Tâches à réaliser:
[1] D'après le texte fourni, pourquoi le nombre de personnes de 60 ans ou plus a-t-il moins augmenté dans les territoires de la classe 1 qu'ailleurs ? Répondez en une à trois phrases.
[2] Répondez à ces questions à partir du texte fourni :
(a) Quelle part de la population nationale a 60 ans ou plus en 2018 ?
(b) Combien d'EPCI compte la classe 1 ?
(c) Quelle est la valeur de l'indicateur de dépendance économique de la classe 1 en 2018 ?
[3] Citez mot pour mot le passage du texte fourni compris entre « Pour comprendre les » et « la population française. », ces deux segments inclus.

Texte fourni:
+===+
Pour comprendre les spécificités démographiques territoriales françaises, il importe d’associer à la lecture de la répartition par âge de la population des différents types d’espaces, des indicateurs d’évolution. Ceux-ci permettent, par exemple, d’identifier les potentiels renforcements de concentration des populations jeunes ou âgées dans certains territoires, au gré des migrations internes, jouant un rôle clef dans la répartition spatiale de la population française.
Des espaces « vieillis » en dehors des plus grandes aires d’attraction des villes mais qui ne sont pas les plus vieillissants
En 2018, les espaces français les plus « vieillis » (classes 1, 2 et 3) se situent majoritairement dans les espaces ruraux hors des aires d’influence des grands pôles urbains, ainsi qu’en dehors de la plupart des territoires frontaliers du Nord et de l’Est. 6,4 millions de personnes âgées de 60 ans ou plus résident dans ces espaces1, et si leur nombre a augmenté entre 2008 et 2018, contrairement à toutes les autres catégories d’âge, cela se fait à un rythme moins élevé que dans le reste du territoire2.
Classe 1 : des territoires ruraux très peu denses et très « vieillis », où les déséquilibres d’âge sont les plus importants, mais où le nombre de personnes âgées augmente peu
Dans ces territoires, près de quatre habitants sur dix sont âgés de 60 ans ou plus en 2018, contre 25,9 % à l’échelle nationale. Avec 668 000 personnes âgées de 75 ans ou plus, ces 258 EPCI (soit 20,7 % des EPCI) comptent proportionnellement près de deux fois plus de personnes très âgées que dans les territoires où les populations les plus jeunes sont les mieux représentées (classes 4, 5 et 6). Ces espaces se caractérisent ainsi par leur fort vieillissement3 mais également par l’important déséquilibre de leur structure par âge. En effet, à l’inverse de la population âgée, la part de la population de moins de 45 ans y est la plus faible du territoire national soit 40,4 % de sa population totale, contre 54,2 % en moyenne en France. Par ailleurs, il s’agit de la seule classe de territoires pour laquelle l’indicateur de dépendance économique est supérieur à 100 en 2018 (110,5, contre 78,3 en moyenne en France), c’est-à-dire qu’il y a davantage de jeunes et seniors que de personnes en âge de travailler.
Sont ici concernées des intercommunalités situées dans le massif des Pyrénées et sur une diagonale centrale reliant la Haute-Marne au département du Gers. On retrouve également certains de ces EPCI sur les littoraux vendéen, charentais-maritime et girondin, ainsi que sur la Côte d’Azur. Il s’agit à plus de 90 % de territoires ruraux de faible et très faible densités4 (deux tiers des EPCI très peu denses recensés en France appartiennent à cette catégorie). Néanmoins, et au regard des autres types d’espaces, le nombre de personnes âgées de 60 ans ou plus y a moins fortement augmenté au cours de ces dix dernières années. En effet si les EPCI les plus au sud (Occitanie, massif des Pyrénées) ne sont pourtant pas les moins attractifs pour les populations retraitées5, cet excédent migratoire parvient à peine à compenser les faibles effectifs des générations plus jeunes, vieillissant sur place et arrivant aux âges les plus élevés.
+===+
Extrait des données:
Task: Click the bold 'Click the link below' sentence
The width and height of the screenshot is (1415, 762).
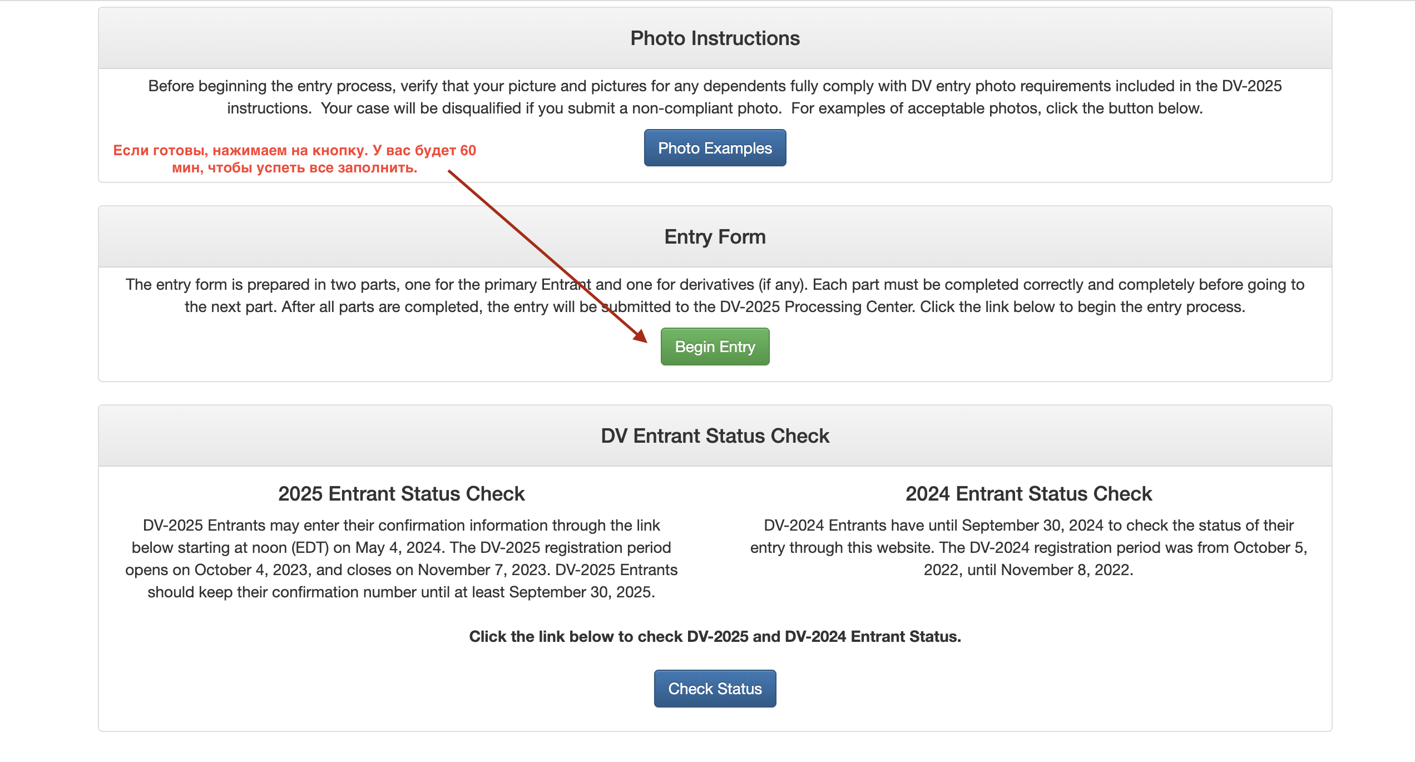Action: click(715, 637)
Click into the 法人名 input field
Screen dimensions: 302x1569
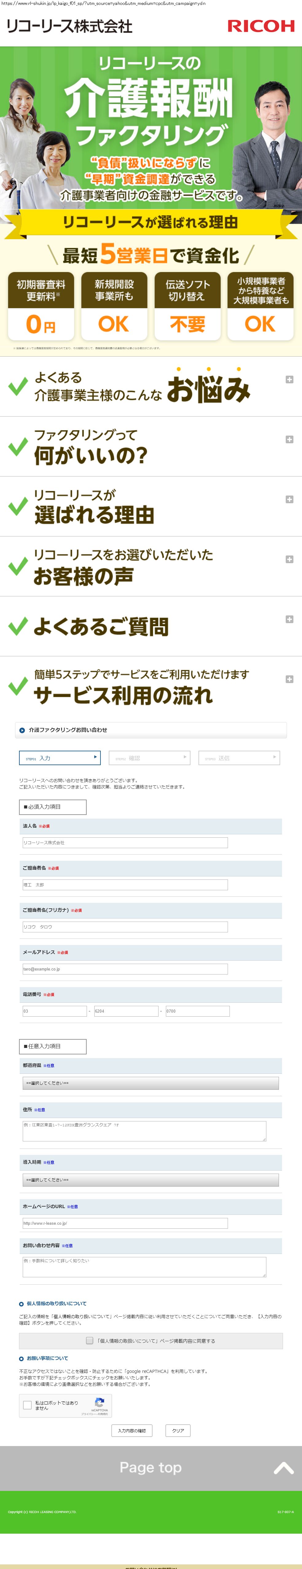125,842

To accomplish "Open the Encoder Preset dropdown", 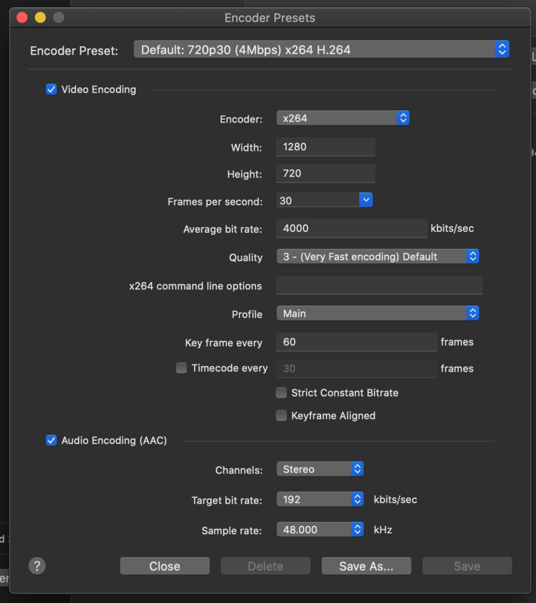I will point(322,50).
+===+
Réponses par tâche:
[1] Même dans les EPCI les plus au sud, qui attirent des retraités, l'excédent migratoire parvient à peine à compenser les faibles effectifs des générations plus jeunes. Ces générations vieillissent sur place et arrivent aux âges les plus élevés.

[2]
(a) 25,9 %.
(b) 258 EPCI, soit 20,7 % des EPCI.
(c) 110,5.

[3]
Pour comprendre les spécificités démographiques territoriales françaises, il importe d’associer à la lecture de la répartition par âge de la population des différents types d’espaces, des indicateurs d’évolution. Ceux-ci permettent, par exemple, d’identifier les potentiels renforcements de concentration des populations jeunes ou âgées dans certains territoires, au gré des migrations internes, jouant un rôle clef dans la répartition spatiale de la population française.